» **EXERCISE AIM**: Exactly as written, reproduce the lines from the one that contains "Data Types (231, 42)" through the end of the records.

» **DATA RECORDS**:
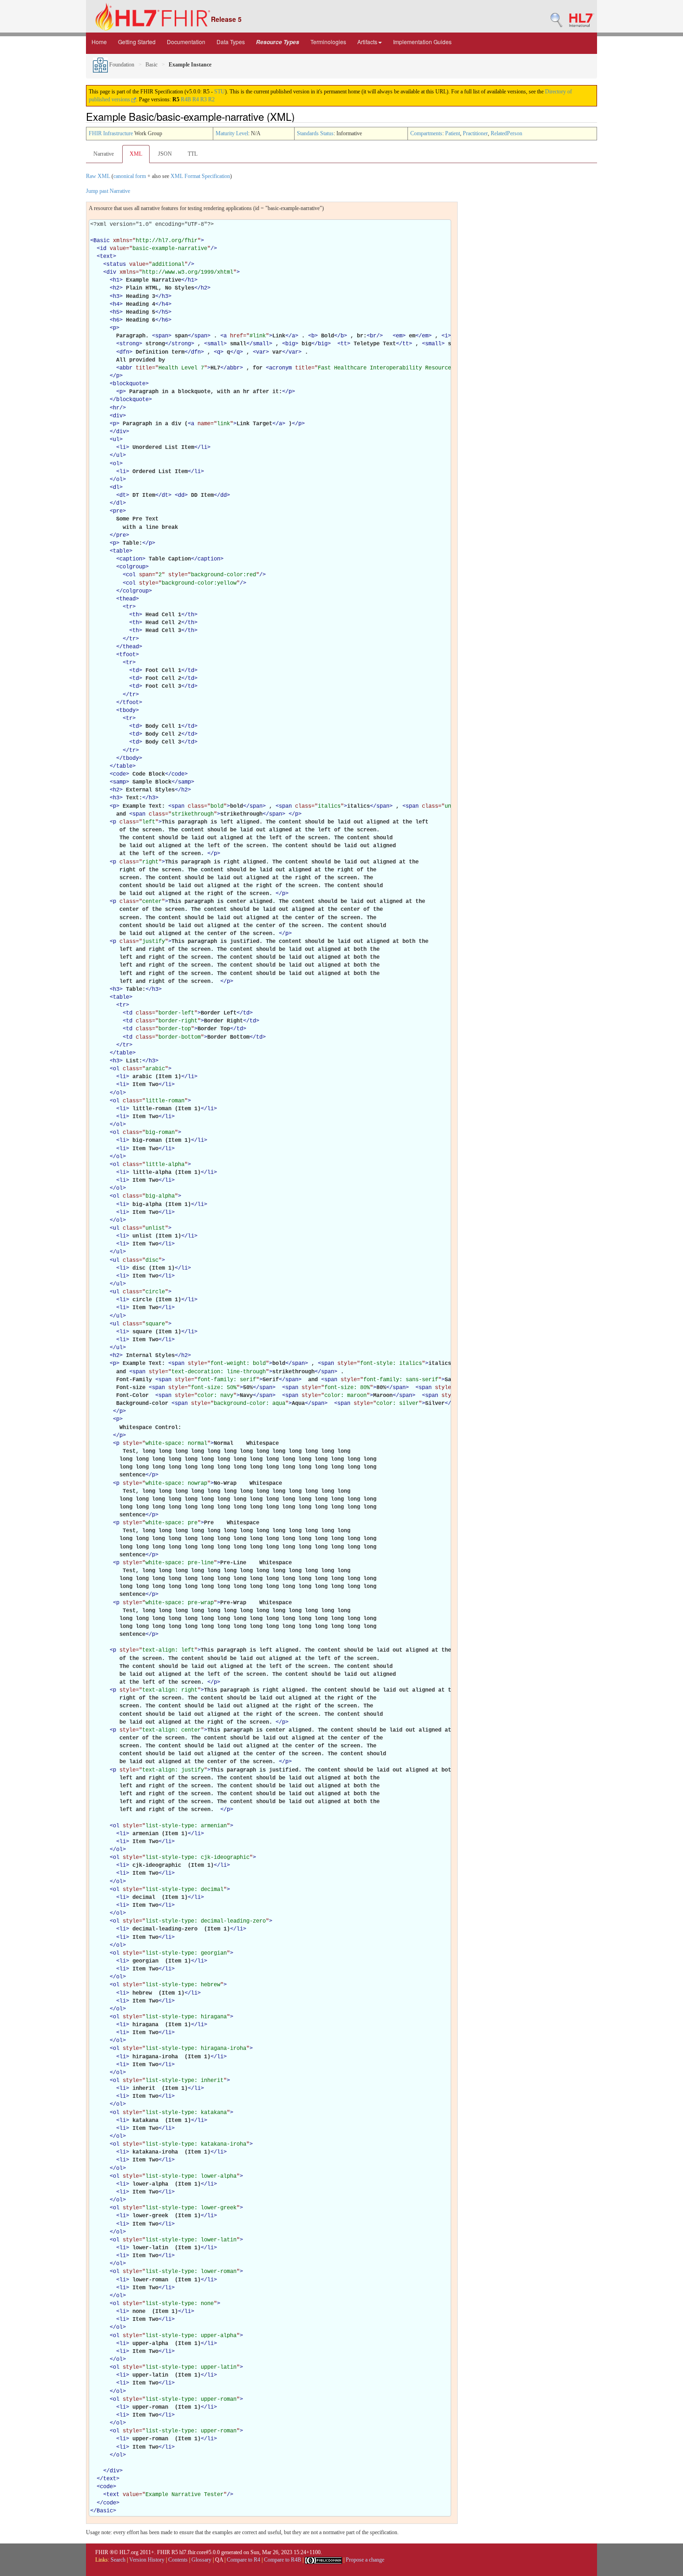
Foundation (121, 64)
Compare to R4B (282, 2559)
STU (219, 91)
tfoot (127, 655)
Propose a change (365, 2559)
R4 (195, 99)
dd (181, 495)
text (106, 256)
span (161, 336)
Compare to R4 (243, 2559)
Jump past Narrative (108, 191)
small (215, 344)
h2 (116, 288)
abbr (125, 368)
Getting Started (137, 42)
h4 (116, 304)
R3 (203, 99)
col (131, 575)
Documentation (186, 42)
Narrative (103, 154)
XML (136, 154)
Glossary (201, 2559)
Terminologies (328, 42)
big (290, 344)
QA (219, 2559)
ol (116, 464)
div (111, 272)
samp (119, 782)
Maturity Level (232, 133)
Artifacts (367, 42)
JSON (165, 154)
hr (116, 408)
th (135, 615)
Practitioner (475, 133)
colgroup (132, 567)
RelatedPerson (506, 133)
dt (122, 495)
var (261, 352)
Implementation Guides (422, 42)
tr (129, 607)
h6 (116, 320)
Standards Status (315, 133)
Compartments (426, 133)
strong (129, 344)
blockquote (129, 384)
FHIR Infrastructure (111, 133)
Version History (146, 2559)
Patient (452, 133)
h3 (116, 296)
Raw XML (98, 176)
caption (130, 559)
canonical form (129, 176)
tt (344, 344)
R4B (186, 99)
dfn (124, 352)
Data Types (231, 42)
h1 (116, 280)
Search (118, 2559)
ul (116, 439)
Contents (178, 2559)
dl (116, 487)
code (119, 774)
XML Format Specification (200, 176)
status (116, 264)
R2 (211, 99)
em (399, 336)
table (121, 551)
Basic (151, 64)
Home (99, 42)
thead (127, 599)
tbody (127, 710)
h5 (116, 312)
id (103, 248)
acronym (280, 368)
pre (118, 511)
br (373, 336)
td (135, 670)
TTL (192, 154)
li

» **ANSWER TO THE EXERCISE**:
Data Types (231, 42)
h1 (116, 280)
Search (118, 2559)
ul (116, 439)
Contents (178, 2559)
dl (116, 487)
code (119, 774)
XML Format Specification (200, 176)
status (116, 264)
R2 (211, 99)
em (399, 336)
table (121, 551)
Basic (151, 64)
Home (99, 42)
thead (127, 599)
tbody (127, 710)
h5 (116, 312)
id (103, 248)
acronym (280, 368)
pre (118, 511)
br (373, 336)
td (135, 670)
TTL (192, 154)
li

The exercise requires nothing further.